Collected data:
——

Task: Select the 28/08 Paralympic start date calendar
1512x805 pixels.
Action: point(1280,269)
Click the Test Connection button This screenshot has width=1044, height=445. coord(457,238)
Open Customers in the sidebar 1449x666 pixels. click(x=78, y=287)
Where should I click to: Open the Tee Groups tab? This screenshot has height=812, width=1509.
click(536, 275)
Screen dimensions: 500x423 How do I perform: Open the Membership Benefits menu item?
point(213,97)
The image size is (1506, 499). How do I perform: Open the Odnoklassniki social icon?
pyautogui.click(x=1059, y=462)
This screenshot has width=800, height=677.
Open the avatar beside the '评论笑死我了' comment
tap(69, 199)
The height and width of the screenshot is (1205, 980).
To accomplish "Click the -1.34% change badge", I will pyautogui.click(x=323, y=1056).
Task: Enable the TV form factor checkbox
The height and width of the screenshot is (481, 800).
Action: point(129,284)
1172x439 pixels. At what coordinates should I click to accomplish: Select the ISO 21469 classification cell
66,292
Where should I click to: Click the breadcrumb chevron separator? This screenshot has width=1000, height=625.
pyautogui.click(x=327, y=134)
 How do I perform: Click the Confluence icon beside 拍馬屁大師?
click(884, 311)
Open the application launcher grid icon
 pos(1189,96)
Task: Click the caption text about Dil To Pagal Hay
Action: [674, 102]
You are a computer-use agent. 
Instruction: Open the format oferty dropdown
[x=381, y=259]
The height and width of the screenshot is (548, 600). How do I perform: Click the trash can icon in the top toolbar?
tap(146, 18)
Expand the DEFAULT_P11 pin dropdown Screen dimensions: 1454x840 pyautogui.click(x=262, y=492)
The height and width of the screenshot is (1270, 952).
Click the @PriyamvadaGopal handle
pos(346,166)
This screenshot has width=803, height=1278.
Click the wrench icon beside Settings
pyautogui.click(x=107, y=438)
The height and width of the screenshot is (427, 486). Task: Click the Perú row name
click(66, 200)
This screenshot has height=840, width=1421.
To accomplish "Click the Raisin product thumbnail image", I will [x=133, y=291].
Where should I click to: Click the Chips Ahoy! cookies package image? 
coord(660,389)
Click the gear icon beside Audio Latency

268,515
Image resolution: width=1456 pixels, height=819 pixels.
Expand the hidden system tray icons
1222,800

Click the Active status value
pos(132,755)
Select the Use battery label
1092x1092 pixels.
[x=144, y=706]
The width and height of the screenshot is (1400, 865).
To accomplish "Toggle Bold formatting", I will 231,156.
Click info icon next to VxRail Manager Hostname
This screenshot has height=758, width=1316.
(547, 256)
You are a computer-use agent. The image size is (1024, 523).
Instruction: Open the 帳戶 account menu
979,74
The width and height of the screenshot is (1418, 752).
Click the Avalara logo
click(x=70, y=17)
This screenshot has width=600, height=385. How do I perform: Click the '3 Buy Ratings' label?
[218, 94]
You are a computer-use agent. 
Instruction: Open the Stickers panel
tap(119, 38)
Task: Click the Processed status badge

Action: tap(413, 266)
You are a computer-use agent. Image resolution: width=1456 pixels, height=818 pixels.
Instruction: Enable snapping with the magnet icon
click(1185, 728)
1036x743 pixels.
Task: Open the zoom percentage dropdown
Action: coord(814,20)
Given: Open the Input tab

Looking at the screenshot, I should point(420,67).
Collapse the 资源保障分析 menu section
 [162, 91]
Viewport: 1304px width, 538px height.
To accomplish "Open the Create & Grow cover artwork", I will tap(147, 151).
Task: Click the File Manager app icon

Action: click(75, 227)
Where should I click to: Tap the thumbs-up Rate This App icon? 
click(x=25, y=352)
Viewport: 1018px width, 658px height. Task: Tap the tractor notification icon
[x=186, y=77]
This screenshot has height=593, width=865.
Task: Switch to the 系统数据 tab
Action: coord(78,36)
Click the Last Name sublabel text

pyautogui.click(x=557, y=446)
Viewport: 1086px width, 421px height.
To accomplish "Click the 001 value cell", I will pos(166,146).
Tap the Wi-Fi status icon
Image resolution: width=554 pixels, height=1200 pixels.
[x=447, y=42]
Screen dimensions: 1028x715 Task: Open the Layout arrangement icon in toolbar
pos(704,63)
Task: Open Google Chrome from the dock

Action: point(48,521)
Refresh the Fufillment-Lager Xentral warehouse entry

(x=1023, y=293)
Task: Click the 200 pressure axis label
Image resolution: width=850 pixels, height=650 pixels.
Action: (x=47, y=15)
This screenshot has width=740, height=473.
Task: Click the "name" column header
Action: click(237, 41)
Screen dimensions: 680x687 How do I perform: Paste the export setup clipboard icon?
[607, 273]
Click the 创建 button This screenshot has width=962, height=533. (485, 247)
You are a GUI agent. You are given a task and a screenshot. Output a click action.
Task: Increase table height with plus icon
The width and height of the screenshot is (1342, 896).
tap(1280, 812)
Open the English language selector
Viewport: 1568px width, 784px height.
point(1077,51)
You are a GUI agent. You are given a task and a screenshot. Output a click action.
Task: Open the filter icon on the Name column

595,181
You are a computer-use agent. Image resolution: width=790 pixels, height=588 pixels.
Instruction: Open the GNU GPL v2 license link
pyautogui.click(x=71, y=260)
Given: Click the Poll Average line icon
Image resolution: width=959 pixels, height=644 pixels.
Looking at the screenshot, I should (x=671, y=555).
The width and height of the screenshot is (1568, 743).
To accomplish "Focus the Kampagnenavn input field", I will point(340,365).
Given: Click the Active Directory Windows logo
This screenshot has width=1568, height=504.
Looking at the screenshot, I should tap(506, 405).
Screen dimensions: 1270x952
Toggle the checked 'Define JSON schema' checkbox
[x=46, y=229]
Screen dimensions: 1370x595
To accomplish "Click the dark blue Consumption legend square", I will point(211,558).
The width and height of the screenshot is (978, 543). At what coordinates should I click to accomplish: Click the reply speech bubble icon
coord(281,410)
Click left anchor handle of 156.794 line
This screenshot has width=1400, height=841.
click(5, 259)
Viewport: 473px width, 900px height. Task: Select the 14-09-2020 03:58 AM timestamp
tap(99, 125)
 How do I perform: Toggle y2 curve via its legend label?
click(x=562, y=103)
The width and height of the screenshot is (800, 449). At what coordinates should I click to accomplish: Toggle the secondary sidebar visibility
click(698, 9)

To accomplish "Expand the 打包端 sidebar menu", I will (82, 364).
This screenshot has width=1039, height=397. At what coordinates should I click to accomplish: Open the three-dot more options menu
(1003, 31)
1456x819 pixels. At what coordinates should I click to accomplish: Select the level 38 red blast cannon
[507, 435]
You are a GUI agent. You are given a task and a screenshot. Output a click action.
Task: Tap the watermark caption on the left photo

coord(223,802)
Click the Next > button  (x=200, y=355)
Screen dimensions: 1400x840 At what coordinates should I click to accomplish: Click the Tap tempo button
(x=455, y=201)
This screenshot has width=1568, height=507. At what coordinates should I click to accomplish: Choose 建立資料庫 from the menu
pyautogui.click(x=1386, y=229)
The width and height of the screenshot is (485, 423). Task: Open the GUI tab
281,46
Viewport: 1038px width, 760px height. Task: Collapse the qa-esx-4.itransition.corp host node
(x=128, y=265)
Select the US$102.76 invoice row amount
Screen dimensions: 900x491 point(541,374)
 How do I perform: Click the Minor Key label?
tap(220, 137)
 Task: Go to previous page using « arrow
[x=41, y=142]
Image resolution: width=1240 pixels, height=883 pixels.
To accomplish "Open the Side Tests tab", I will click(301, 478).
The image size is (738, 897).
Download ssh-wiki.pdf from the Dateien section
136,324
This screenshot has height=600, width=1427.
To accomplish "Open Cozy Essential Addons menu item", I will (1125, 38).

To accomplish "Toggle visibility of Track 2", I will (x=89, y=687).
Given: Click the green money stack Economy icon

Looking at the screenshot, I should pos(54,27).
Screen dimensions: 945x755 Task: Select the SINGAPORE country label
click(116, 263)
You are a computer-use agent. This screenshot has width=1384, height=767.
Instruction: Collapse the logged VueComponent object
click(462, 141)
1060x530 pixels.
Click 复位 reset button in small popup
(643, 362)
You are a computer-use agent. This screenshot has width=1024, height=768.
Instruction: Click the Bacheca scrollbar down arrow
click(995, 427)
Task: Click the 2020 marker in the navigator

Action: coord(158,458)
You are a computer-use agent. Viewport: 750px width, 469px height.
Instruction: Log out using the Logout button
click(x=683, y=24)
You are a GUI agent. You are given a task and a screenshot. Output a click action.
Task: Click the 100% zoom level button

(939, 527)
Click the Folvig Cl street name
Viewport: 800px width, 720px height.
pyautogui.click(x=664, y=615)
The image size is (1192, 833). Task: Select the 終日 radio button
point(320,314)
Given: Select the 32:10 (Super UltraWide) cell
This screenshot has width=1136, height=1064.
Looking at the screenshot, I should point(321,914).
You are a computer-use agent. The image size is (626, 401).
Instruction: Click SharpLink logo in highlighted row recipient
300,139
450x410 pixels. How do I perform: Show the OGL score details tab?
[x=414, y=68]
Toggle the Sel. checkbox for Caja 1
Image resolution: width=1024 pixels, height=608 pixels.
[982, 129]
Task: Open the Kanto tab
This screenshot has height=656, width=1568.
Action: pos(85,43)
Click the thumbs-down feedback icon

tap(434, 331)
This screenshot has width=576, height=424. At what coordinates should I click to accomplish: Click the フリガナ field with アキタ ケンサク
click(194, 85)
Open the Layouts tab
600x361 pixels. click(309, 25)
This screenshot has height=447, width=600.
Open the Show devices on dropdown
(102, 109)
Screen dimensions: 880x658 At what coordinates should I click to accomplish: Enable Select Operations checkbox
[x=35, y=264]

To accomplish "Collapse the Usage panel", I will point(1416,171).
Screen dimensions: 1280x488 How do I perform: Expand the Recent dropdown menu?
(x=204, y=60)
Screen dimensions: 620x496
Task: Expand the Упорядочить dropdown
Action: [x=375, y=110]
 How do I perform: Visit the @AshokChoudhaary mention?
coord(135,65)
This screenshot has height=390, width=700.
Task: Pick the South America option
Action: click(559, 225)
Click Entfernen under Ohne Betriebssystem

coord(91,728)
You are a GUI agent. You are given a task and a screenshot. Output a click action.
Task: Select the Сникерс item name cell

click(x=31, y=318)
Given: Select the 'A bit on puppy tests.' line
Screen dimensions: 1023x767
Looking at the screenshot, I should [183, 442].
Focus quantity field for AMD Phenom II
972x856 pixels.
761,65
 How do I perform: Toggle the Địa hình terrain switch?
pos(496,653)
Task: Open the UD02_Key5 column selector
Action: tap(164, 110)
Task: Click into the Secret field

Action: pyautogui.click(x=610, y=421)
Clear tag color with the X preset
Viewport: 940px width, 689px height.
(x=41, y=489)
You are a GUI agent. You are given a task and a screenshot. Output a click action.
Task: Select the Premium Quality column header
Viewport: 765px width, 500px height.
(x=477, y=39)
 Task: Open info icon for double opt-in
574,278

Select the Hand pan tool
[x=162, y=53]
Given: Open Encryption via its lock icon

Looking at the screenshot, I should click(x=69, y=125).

——

Exercise requirements: Report the lines above that have the word "computer" in them.

Finished exercise:
You are a computer-use agent. 
You are a computer-use agent. The image size is (1024, 523).
You are a computer-use agent. 
You are a computer-use agent. Image resolution: width=1456 pixels, height=818 pixels.
You are a computer-use agent. Image resolution: width=790 pixels, height=588 pixels.
You are a computer-use agent. This screenshot has width=1384, height=767.
You are a computer-use agent. This screenshot has width=1024, height=768.
You are a computer-use agent. Viewport: 750px width, 469px height.
You are a computer-use agent. The image size is (626, 401).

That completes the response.